Negative emotional states have been shown to decrease executive function, right? It turns out that some people may get a boost from a bad mood. In a study conducted by Tara McAuley at the University of Waterlo, people who are highly emotionally reactive had an edge on working memory and analytic tasks.
Emotional reactivity is the “sensitivity, intensity, and duration of emotional responses associated with mood.” People who are “high reactive” have rapid, intense, and long lasting reactions; people who are “low reactive” are typically slower to have an emotional response, and their emotional responses will tend to be less intense and shorter in duration.
One would assume that being “low reactive” would be associated with improved executive function, as these individuals would be better able to regulate their actions without being overwhelmed. McAuley found that the opposite is true. When “high reactive” individuals were subjected to negative emotional reactions, they were found to perform better on executive function tasks; whereas other subjects’ performance was hampered by a negative emotion.
The reason for this boost is unclear. It is possible that highly reactive individuals have negative emotional reactions more often, meaning that these types of reactions are less novel and therefore less distracting.

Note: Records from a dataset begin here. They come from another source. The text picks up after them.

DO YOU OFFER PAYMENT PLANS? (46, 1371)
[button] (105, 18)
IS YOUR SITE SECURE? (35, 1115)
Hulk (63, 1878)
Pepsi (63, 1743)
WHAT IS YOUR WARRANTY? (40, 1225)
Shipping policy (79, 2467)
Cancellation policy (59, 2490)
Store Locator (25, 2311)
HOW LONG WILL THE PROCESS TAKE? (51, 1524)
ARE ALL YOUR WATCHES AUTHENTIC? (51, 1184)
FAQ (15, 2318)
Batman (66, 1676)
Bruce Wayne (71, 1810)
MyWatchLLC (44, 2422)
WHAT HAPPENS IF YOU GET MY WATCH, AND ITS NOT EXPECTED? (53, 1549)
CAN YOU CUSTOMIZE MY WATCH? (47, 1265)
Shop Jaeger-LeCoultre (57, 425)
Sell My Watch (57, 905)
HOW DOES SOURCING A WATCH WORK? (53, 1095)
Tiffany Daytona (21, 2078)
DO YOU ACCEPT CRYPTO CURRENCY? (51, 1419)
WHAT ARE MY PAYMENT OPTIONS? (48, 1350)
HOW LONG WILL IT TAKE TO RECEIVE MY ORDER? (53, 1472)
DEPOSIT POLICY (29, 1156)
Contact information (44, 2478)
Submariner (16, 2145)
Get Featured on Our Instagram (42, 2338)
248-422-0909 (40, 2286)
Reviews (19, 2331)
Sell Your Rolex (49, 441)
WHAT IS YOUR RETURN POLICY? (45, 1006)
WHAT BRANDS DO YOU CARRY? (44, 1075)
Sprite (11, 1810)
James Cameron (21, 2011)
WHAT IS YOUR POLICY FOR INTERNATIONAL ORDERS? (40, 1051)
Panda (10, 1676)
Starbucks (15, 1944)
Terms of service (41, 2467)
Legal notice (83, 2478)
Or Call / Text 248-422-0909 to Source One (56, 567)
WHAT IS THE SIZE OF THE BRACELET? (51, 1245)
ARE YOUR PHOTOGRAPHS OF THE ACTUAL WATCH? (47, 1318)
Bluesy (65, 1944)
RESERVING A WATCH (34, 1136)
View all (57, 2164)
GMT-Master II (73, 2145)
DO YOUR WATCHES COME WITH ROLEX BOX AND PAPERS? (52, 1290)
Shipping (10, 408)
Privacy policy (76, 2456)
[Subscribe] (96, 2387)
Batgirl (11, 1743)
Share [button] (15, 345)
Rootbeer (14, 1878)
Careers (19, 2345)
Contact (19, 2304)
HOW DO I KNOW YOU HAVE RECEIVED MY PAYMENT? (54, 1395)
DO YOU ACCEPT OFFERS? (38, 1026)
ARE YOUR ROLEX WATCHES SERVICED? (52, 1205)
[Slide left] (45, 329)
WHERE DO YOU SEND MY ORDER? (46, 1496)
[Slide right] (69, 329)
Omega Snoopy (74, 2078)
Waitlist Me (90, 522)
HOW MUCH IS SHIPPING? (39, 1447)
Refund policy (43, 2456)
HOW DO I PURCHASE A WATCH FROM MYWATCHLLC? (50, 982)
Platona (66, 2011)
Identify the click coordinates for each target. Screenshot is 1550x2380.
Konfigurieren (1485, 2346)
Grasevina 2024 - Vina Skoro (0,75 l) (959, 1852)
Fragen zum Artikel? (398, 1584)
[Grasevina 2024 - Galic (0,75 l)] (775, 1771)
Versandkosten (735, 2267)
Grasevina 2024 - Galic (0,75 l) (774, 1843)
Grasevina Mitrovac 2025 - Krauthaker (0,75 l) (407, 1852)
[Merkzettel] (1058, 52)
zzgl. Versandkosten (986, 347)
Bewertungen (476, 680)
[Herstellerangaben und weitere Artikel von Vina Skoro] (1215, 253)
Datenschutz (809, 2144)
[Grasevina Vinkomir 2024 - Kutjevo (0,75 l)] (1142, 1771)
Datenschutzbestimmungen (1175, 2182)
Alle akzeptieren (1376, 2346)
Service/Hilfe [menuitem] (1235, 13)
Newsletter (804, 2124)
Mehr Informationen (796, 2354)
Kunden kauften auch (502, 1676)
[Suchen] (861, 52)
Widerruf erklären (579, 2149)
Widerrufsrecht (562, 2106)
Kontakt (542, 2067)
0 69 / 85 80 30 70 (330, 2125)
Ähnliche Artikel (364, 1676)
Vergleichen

The key takeaway is that the impact of emotional reactions on executive function is still being explored. This relationship, though crucial, may vary from student to student. This is another opportunity to help students build self-awareness. When we teach students to use executive function strategies or mindfulness strategies, we can help students reflect and identify how emotion is affecting their academic performance. Students who are highly reactive may be prone to powerful and sometimes negative reactions, but by using strategies they can still be successful students.